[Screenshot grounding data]
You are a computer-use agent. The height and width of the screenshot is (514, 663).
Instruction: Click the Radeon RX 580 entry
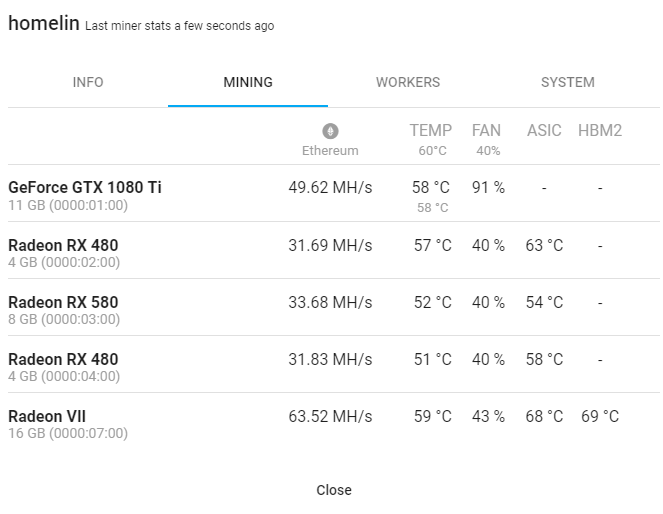point(334,307)
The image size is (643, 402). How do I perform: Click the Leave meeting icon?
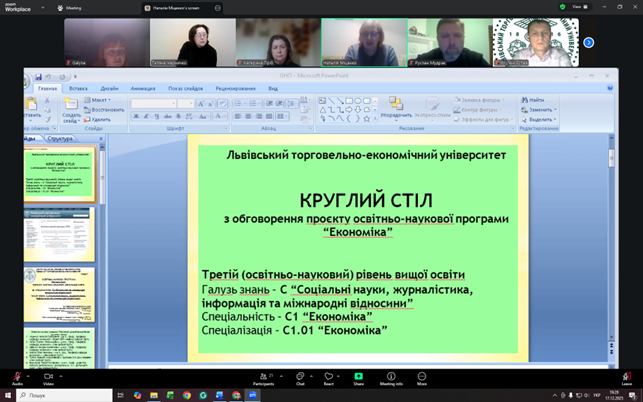point(626,376)
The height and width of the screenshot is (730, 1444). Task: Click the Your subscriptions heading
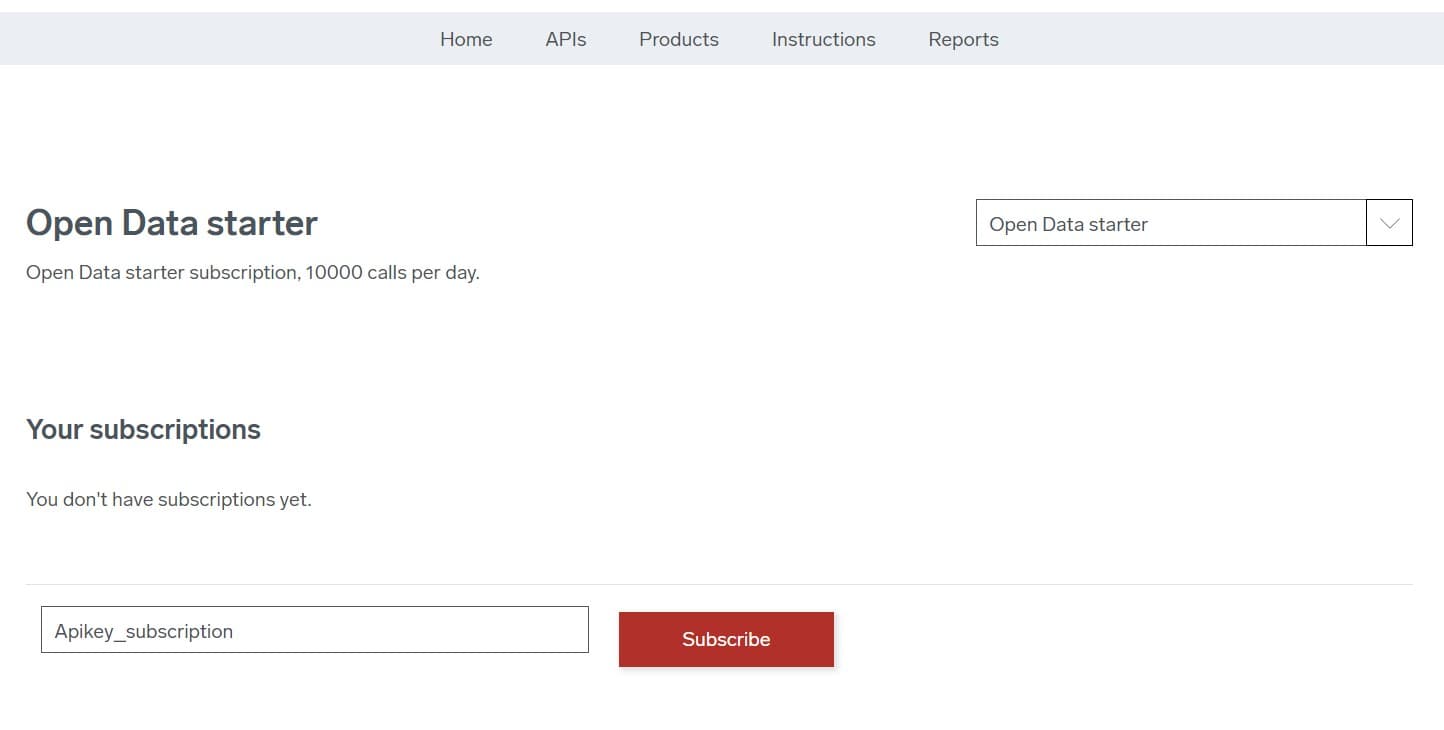point(143,430)
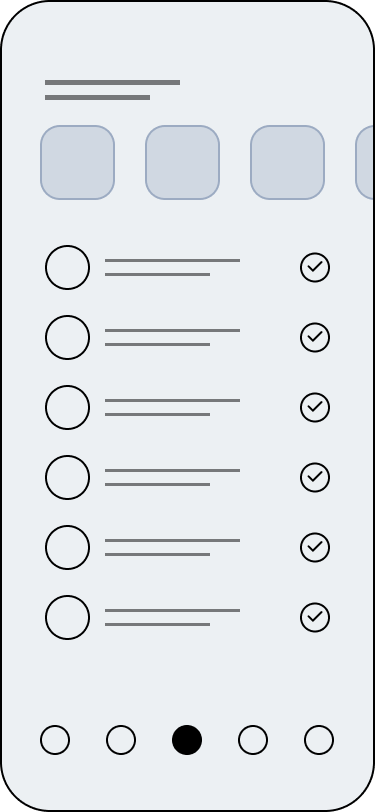Open the second rounded card thumbnail
This screenshot has height=812, width=375.
point(182,163)
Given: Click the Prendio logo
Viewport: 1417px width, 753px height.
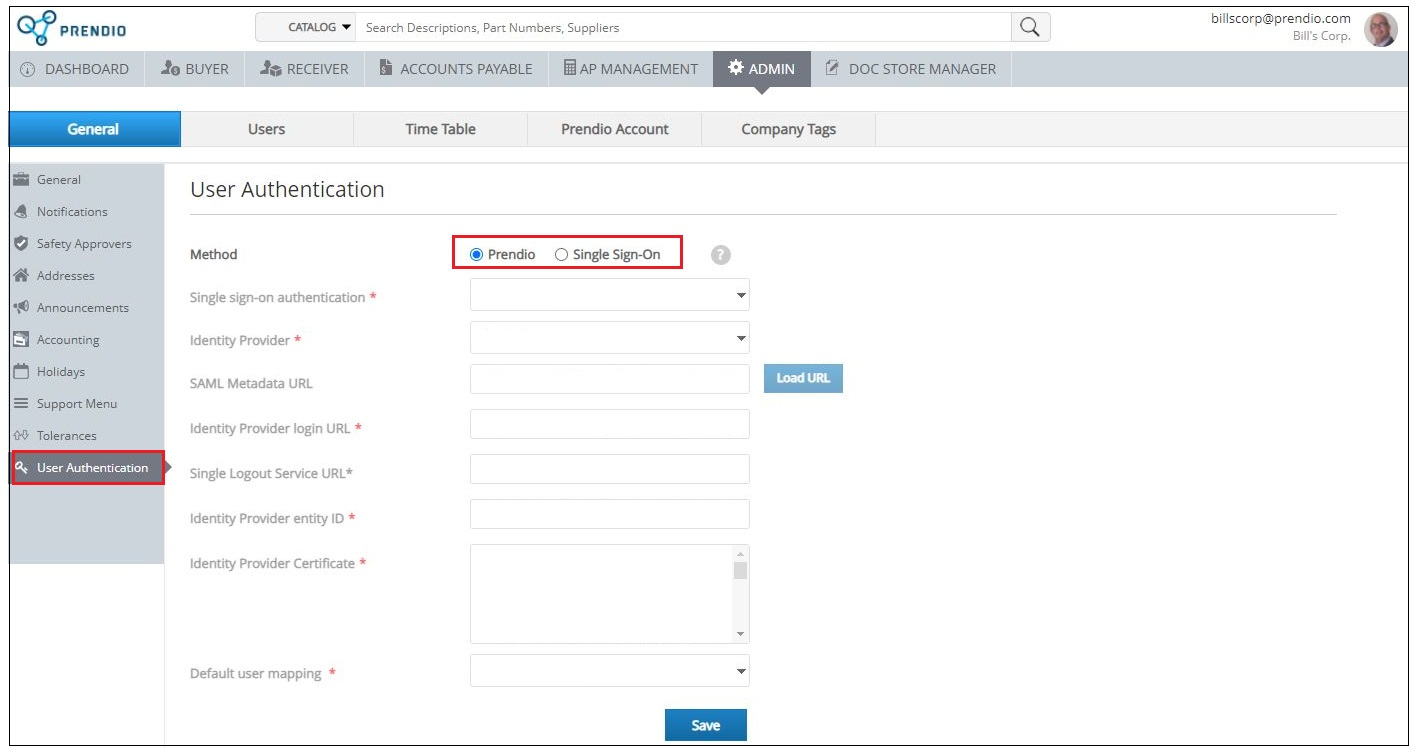Looking at the screenshot, I should (x=72, y=28).
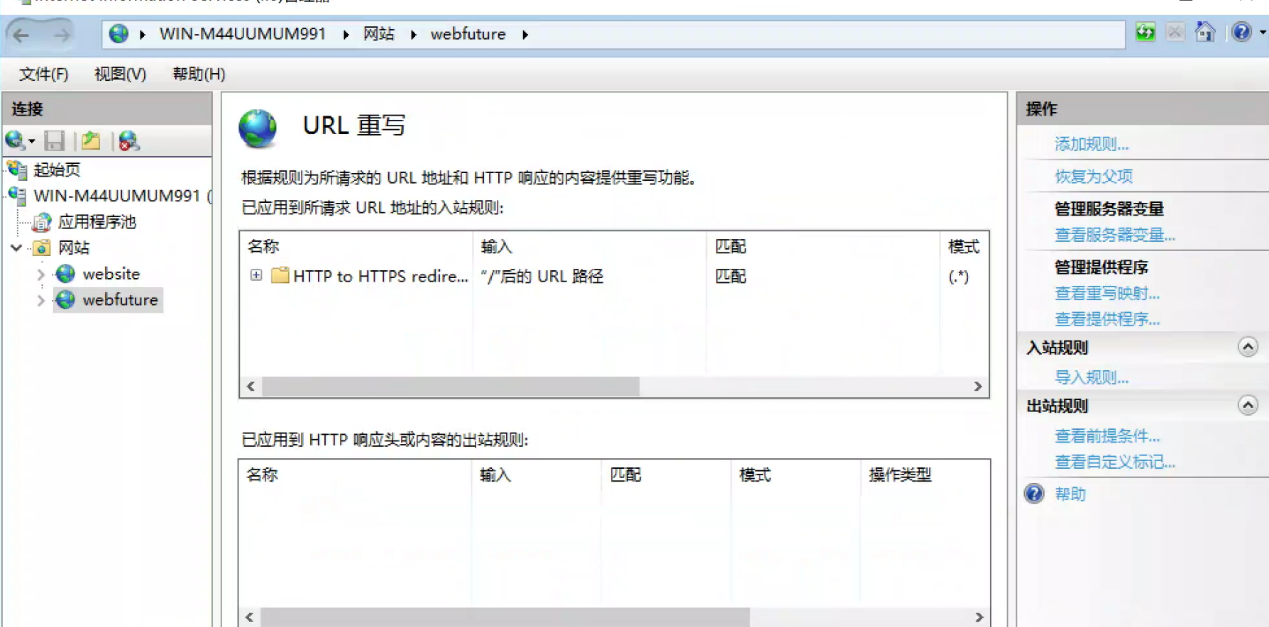Collapse the 网站 tree node
Image resolution: width=1269 pixels, height=627 pixels.
click(x=17, y=248)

» **Task to carry out**: All pictures are to be skipped. Output, word for word, the lines in the data above starting at the line containing "The image size" and ending at the line containing "Given: Click the Prendio logo".

» **Written response**:
The image size is (643, 402). How do I perform: Click the Leave meeting icon?
point(626,376)
The height and width of the screenshot is (730, 1444). Task: Click the Your subscriptions heading
point(143,430)
Open the second rounded card thumbnail
This screenshot has height=812, width=375.
point(182,163)
Given: Click the Prendio logo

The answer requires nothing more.